→ Document extract
== Segment start ==
As the technology matures, artificial intelligence is being incorporated in a growing number of solutions. Analysts for Gartner predict that by 2020, AI technologies will be used in nearly every new software product. IT leaders recognize the importance of AI as well and will make it one of their top purchasing priorities in the coming years, Gartner says.

Vendors are implementing AI in numerous security tools. For example, Cisco Systems employs the technology in its next-generation firewalls, its Cloudlock cloud access security broker (CASB) solution, cognitive threat analytics and Cisco Advanced Malware Protection, among other solutions and services.

In his presentation, Stafford noted that Halifax Health is using a firewall that employs AI to detect attacks based on the wrapper that cybercriminals place around their malware payloads. This capability enables Halifax to protect against even zero-day threats, which are attacks that exploit undiscovered (and, therefore, unpatched) vulnerabilities.
== Segment end ==
→ What to work on
1/ Set down the AI security excerpt word for word, starting at "As the technology" and ending at "solutions and services.".
2/ According to the AI security excerpt, why is the firewall at Halifax Health able to protect against zero-day threats? Answer in one to three sentences.
3/ Do these statements agree with the AI security excerpt? Answer yes or no for each, and quote the deciding words.
(a) Gartner analysts predict that by 2020 AI technologies will be used in nearly every new software product.
(b) Cisco Systems uses AI only in its next-generation firewalls.
(c) Zero-day threats exploit vulnerabilities that have already been patched.
The records are separate material from the AI security excerpt.

(Screenshot grounding data)
== Segment start ==
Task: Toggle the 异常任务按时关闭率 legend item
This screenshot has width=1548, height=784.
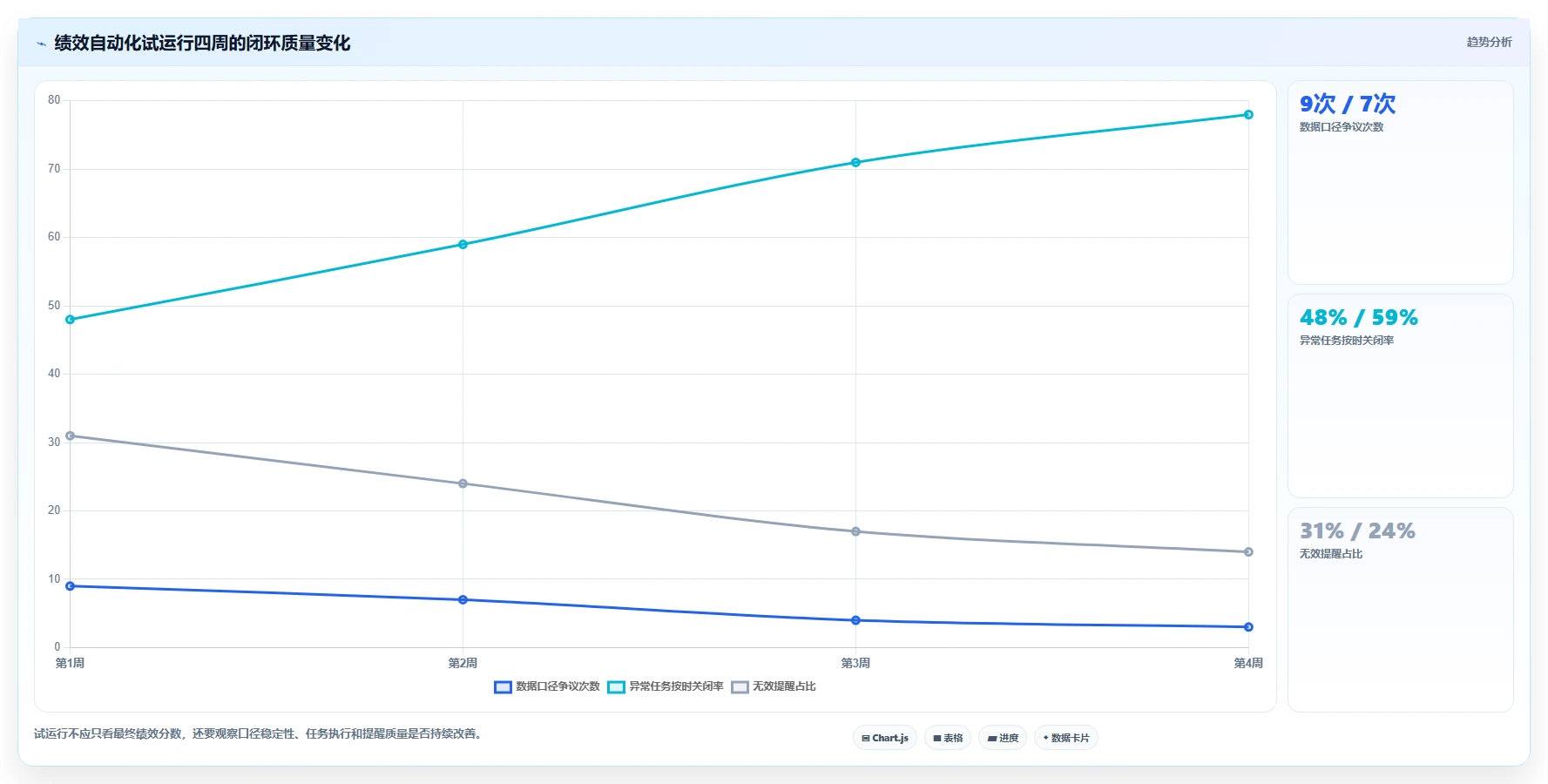Action: coord(666,686)
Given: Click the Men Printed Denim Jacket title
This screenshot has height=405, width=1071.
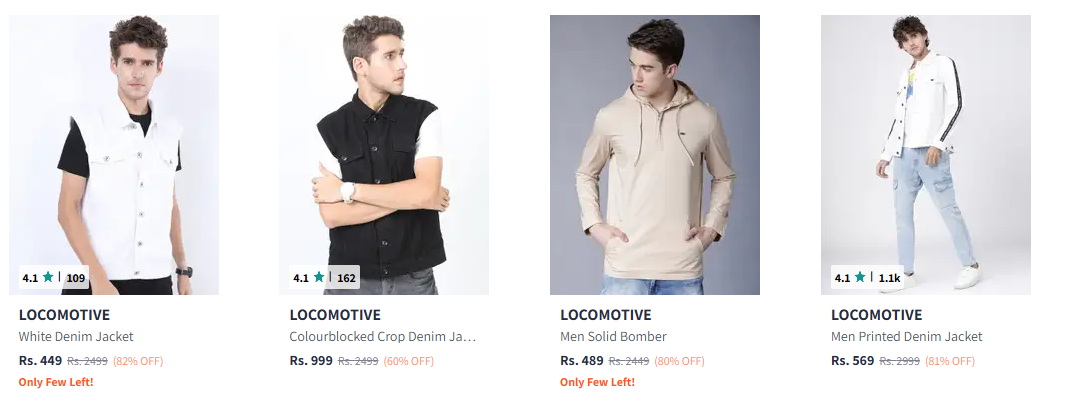Looking at the screenshot, I should click(x=906, y=337).
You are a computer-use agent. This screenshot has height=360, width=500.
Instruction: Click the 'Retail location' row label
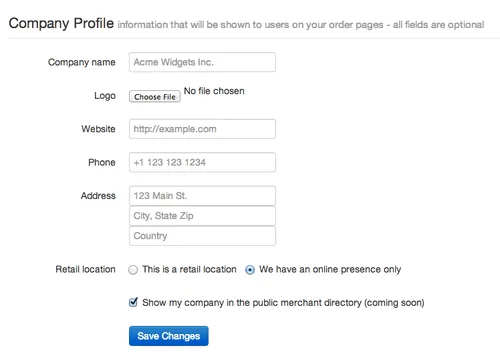85,269
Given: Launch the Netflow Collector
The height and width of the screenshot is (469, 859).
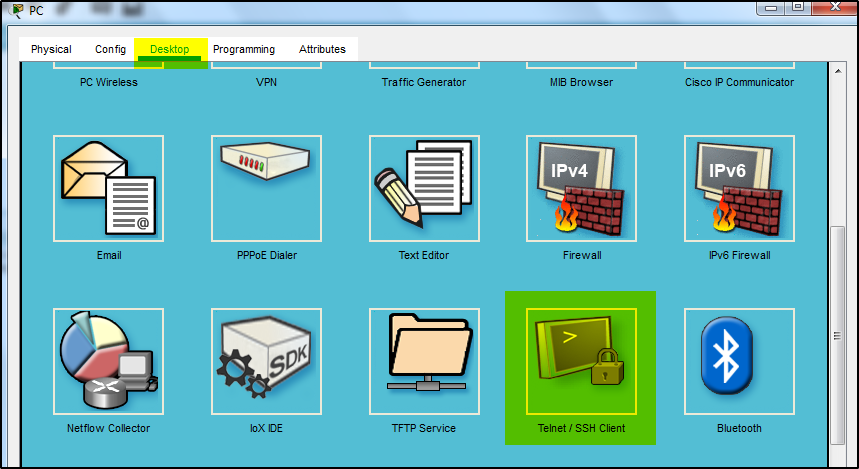Looking at the screenshot, I should coord(108,361).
== Segment end ==
→ Task-by-task solutions
1/
As the technology matures, artificial intelligence is being incorporated in a growing number of solutions. Analysts for Gartner predict that by 2020, AI technologies will be used in nearly every new software product. IT leaders recognize the importance of AI as well and will make it one of their top purchasing priorities in the coming years, Gartner says.

Vendors are implementing AI in numerous security tools. For example, Cisco Systems employs the technology in its next-generation firewalls, its Cloudlock cloud access security broker (CASB) solution, cognitive threat analytics and Cisco Advanced Malware Protection, among other solutions and services.

2/ The firewall uses AI to detect attacks based on the wrapper that cybercriminals place around their malware payloads. This capability lets Halifax protect even against zero-day threats, which exploit undiscovered and therefore unpatched vulnerabilities.

3/
(a) Yes: "by 2020, AI technologies will be used in nearly every new software product"
(b) No: "its Cloudlock cloud access security broker (CASB) solution, cognitive threat analytics and Cisco Advanced Malware Protection, among other solutions and services"
(c) No: "exploit undiscovered (and, therefore, unpatched) vulnerabilities"